My inspiration mostly comes from the little things that live with us; issues that we turn a  blind eye to; one that accumulates until the point when it bursts out and everyone is like, “Oh, God! When did this begin?”
Most of the life changing experiences we have emanates from the things we ignore.   Just like a child who you do not pay attention to as she sulked or as she suffered.  This child begins to feel that she is hated by you . But you do not pay any attention to her until you find out that she has been raped and abused and as such has become mentally twisted.  This overwhelms and haunts you and you start to believe that you are being haunted by someone from the village.  That’s the kind of story that inspires me. Those little things, incidences that would end up sinking a whole community.  Those are what matter.
What informed this need to tell this story or how did this story come to you?
As a child, I had always wanted, wished, that I posses extraordinary powers. It started with my interests in cartoons, of girls having superman powers, saving their cities. I think the turning point came after my experience of the Kano riot. The images of pain I saw, experienced, stayed with me. That memory stuck with me. To me, Dad was my superhero. I wanted to be like him, fearless. And this reflected in my story, helped in forming the character of Njideka. I felt she should become a kind of Messiah, like I had wished for, like dad was.

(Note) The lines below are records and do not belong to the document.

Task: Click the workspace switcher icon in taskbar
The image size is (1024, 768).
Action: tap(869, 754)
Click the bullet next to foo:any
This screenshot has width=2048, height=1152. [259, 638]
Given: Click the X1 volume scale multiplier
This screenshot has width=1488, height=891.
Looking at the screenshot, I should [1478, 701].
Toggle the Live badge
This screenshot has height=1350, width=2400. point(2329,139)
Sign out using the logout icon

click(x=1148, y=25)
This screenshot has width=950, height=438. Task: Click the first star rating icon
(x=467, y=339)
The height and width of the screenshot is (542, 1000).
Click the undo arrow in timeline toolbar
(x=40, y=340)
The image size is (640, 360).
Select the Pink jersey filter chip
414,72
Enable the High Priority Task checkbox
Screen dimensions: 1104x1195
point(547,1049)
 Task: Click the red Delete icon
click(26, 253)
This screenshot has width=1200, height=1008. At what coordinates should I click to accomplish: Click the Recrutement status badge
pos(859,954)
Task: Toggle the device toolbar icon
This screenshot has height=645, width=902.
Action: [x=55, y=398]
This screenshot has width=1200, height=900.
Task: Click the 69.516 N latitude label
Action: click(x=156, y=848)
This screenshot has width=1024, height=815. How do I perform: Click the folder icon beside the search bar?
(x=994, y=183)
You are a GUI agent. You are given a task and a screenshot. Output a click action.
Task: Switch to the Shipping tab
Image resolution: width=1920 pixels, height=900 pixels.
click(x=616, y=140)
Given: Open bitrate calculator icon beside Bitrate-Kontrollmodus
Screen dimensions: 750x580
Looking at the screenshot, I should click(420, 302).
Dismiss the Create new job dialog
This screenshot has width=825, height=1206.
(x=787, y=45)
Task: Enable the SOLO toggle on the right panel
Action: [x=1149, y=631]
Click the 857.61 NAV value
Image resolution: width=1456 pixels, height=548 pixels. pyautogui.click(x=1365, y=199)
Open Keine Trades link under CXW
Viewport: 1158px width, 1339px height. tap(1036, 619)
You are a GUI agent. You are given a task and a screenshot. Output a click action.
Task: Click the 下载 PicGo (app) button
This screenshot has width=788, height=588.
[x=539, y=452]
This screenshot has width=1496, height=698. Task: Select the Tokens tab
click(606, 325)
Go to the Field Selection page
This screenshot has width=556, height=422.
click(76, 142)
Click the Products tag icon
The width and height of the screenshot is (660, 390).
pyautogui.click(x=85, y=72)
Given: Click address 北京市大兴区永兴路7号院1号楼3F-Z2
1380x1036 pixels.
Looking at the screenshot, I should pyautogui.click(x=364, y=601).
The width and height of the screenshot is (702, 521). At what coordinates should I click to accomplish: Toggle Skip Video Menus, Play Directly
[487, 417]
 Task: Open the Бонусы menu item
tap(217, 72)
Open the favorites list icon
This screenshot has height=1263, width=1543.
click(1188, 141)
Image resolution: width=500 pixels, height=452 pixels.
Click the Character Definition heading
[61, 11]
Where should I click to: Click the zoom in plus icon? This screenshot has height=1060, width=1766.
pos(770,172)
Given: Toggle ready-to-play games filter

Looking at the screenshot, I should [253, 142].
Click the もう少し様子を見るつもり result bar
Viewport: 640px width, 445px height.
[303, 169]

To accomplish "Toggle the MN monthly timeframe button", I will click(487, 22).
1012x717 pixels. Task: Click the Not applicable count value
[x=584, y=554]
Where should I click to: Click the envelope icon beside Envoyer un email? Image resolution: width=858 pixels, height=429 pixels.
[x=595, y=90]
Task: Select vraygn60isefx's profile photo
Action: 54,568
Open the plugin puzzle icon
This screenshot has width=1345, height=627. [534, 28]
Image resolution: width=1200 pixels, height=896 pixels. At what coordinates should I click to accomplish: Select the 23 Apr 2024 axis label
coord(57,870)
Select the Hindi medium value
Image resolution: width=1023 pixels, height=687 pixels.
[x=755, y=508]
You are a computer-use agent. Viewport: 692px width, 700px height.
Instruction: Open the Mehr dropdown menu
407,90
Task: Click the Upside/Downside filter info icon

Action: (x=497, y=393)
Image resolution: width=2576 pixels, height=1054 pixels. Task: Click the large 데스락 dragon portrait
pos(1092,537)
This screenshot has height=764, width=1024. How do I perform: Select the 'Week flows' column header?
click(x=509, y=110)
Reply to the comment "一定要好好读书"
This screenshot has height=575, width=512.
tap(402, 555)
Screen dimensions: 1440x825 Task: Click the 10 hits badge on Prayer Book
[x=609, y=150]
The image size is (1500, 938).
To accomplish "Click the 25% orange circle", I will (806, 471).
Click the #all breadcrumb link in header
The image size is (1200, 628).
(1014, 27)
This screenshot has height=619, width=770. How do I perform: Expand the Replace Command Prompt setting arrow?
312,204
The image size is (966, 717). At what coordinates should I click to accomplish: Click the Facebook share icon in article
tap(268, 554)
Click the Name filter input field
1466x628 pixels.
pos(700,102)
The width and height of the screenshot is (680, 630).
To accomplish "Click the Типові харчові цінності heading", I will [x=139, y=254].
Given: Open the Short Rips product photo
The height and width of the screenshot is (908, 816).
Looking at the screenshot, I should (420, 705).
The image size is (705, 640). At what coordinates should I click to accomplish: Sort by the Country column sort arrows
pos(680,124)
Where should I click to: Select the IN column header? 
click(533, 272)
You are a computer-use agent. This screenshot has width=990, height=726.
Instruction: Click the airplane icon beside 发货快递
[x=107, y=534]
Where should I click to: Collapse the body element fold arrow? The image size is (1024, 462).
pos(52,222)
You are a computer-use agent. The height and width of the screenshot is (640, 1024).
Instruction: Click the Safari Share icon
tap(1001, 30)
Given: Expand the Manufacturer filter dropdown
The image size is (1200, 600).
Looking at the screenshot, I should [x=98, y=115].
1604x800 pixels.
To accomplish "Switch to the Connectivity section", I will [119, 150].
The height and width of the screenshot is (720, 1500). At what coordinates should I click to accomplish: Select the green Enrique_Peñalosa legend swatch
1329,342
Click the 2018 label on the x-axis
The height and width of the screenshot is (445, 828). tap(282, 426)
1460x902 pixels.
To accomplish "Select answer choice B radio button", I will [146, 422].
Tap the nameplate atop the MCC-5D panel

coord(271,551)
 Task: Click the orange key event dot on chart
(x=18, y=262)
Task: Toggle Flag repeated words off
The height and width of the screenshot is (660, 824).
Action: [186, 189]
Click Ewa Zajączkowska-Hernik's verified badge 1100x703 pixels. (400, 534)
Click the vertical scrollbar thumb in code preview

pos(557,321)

Then something happened along the story. I couldn’t stop the tribulations that came Njideka’s way. I had wanted her to truly become the superwoman, to save her world, to be above pain. But other characters, spirits, objected. I realized it was time for people to stop yearning for a Messiah. Truly, people do not know their true power. We blamed colonialism and the Biafran war aftermath for our deplorable state - which in truth was, but our leaders, those who lived and survived the depressing times became Lords unto themselves and subjected their own people to a more tortuous experience. It is absurd that the same people who are quick to point a finger, to blame the past, are the same people who jump into the bandwagon of corruption and run over their own kin. It was time for people to stop whining for help. We are equipped, naturally, with all it takes to rule our world. This is reminiscent of the happenings in our country, Nigeria. We are more religious than most people at the surface, I think. A typical Nigerian will meet a wall and you would expect him to find a ladder and climb over that wall or punch a hole through it, to even realize that it is made of loose sand. But he would kneel down, hands up in heavens, or towards a pastor, seeking for help for a problem whose solution lies within his reach. We are all guilty of that offence. It is time we realize that we are equipped already. So, the people in my book stood up and stayed up until change came.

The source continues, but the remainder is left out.